Foreign ownership room criteria also continue to constrain portfolio construction. MSCI said these restrictions affect over 1% of the MSCI Vietnam IMI index weight, making it more difficult for international institutional investors to establish, allocate, and rebalance portfolios in Vietnam.
In addition, MSCI said the clearing and settlement framework has not yet met its stringent standards. The non-prefunding solution that does not require cash collateral is currently viewed as a short-term workaround. MSCI is looking for a more comprehensive and sustainable mechanism once the CCP system is fully operational and demonstrates stability across trading cycles.
MSCI also introduced a new assessment focus this year: the free float ratio on the Vietnamese stock market. The report highlights that the low free-float ratio in some large listed companies is a point of concern.
Maybank Securities offered a cautious view on upgrade prospects, arguing that the likelihood of MSCI placing Vietnam on the Emerging Markets Watchlist during the June 2026 assessment remains limited.
Maybank compared Vietnam’s situation with past upgrade scenarios for markets such as Kuwait or Saudi Arabia. In those cases, before being officially considered for upgrade, markets showed direct improvements in core criteria including clearing and settlement, custody, legal framework, and information flow. Maybank said the changes were reflected not only on paper but also in practical market operations.
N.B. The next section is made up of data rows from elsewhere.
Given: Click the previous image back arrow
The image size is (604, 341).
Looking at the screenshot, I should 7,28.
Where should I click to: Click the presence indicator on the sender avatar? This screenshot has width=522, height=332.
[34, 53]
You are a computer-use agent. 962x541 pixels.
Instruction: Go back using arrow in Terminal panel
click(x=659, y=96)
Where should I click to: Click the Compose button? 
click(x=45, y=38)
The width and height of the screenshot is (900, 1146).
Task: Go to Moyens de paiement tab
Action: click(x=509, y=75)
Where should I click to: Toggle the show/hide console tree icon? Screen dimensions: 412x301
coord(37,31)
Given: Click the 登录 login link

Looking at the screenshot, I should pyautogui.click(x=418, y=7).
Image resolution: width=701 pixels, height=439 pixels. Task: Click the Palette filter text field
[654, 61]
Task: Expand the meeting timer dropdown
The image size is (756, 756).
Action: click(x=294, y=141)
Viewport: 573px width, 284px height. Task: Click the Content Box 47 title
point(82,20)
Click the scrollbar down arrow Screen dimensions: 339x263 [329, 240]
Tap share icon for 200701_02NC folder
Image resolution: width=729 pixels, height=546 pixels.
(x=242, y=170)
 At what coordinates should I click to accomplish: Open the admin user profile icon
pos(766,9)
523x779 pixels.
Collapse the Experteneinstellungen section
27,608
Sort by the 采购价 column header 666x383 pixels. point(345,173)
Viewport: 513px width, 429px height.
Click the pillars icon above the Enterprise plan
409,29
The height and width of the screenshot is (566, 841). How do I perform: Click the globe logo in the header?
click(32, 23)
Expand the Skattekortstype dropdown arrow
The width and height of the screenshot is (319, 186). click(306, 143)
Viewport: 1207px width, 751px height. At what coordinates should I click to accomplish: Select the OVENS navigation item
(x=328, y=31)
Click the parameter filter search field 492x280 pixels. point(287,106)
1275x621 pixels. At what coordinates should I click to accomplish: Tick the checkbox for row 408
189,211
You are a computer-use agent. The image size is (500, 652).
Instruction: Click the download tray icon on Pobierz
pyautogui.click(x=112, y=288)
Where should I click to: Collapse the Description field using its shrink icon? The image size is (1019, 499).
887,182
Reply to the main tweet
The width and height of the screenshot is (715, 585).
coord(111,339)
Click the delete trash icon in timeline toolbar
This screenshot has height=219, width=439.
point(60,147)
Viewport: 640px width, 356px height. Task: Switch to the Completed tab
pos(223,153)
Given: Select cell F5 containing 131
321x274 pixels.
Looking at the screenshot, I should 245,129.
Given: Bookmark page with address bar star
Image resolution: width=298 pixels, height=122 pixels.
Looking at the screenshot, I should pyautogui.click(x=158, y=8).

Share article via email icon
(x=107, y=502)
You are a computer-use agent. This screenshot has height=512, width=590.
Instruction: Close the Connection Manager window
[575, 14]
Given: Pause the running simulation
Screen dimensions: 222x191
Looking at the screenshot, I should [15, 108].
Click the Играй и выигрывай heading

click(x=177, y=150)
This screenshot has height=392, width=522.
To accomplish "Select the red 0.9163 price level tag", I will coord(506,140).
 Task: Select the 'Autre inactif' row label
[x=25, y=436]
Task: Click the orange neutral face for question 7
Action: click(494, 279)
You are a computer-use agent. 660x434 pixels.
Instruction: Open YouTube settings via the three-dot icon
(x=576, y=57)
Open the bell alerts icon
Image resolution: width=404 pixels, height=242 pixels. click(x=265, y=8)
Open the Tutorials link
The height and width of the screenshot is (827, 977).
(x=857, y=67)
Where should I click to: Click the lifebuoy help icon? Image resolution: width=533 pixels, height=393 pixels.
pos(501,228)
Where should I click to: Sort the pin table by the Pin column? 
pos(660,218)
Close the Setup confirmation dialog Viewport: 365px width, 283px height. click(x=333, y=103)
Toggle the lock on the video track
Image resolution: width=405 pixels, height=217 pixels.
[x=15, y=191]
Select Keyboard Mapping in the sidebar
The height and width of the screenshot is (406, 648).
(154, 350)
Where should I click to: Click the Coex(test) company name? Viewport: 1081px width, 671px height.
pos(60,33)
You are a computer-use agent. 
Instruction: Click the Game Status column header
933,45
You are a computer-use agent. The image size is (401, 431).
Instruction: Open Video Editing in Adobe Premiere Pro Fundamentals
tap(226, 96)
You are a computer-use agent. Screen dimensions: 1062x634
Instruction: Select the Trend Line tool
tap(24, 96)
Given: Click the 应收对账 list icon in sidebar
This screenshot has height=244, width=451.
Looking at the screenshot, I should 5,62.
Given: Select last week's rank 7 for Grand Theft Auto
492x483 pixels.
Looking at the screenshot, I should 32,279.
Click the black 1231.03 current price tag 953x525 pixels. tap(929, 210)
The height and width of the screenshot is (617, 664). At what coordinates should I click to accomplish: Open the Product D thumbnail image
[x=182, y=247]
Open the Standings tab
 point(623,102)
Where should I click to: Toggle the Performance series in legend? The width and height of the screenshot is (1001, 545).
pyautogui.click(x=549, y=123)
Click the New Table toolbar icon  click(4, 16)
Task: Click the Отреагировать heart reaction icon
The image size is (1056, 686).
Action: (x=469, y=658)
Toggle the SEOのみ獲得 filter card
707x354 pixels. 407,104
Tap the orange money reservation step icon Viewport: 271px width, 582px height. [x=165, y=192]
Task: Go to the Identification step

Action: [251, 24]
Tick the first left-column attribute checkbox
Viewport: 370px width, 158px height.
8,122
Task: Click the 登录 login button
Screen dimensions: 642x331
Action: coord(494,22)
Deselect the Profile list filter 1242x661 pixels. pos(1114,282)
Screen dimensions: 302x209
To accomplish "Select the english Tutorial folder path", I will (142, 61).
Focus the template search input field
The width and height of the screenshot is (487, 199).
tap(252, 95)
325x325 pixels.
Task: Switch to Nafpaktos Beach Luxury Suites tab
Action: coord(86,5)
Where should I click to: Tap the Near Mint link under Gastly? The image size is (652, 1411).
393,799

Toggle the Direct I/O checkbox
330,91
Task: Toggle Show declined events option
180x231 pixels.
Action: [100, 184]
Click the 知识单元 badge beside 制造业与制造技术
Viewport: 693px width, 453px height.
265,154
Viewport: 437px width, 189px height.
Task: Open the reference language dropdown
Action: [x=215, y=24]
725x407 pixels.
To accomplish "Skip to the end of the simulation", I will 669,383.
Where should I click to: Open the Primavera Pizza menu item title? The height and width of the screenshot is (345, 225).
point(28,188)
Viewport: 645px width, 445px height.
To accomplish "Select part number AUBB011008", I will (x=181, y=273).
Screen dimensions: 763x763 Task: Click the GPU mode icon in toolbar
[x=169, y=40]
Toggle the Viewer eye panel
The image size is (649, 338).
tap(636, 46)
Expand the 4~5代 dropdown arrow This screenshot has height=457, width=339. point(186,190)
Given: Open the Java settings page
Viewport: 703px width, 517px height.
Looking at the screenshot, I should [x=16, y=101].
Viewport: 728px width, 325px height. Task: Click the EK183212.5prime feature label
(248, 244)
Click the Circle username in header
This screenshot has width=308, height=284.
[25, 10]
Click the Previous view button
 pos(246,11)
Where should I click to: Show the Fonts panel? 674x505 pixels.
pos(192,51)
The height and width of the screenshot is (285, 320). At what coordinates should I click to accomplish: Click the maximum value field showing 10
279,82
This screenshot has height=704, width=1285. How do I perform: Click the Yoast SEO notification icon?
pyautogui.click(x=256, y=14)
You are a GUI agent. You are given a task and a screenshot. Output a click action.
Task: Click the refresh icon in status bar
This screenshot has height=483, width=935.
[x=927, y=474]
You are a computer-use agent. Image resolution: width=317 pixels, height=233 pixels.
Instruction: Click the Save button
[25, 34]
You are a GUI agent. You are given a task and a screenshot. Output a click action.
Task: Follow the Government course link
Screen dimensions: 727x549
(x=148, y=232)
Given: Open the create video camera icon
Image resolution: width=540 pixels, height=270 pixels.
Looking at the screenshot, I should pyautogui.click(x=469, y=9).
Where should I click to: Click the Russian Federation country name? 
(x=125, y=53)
For Vietnam, Maybank said the current assessment cycle is still at the direction-and-policy-roadmap stage. It noted that the real-world effectiveness of the CCP central settlement model, the smooth operation of non-margin trading, and the absorption of real capital under foreign ownership restrictions still require more time. As a result, Maybank said any path toward upgrade will require patience from both policymakers and international investors monitoring Vietnam’s market transformation.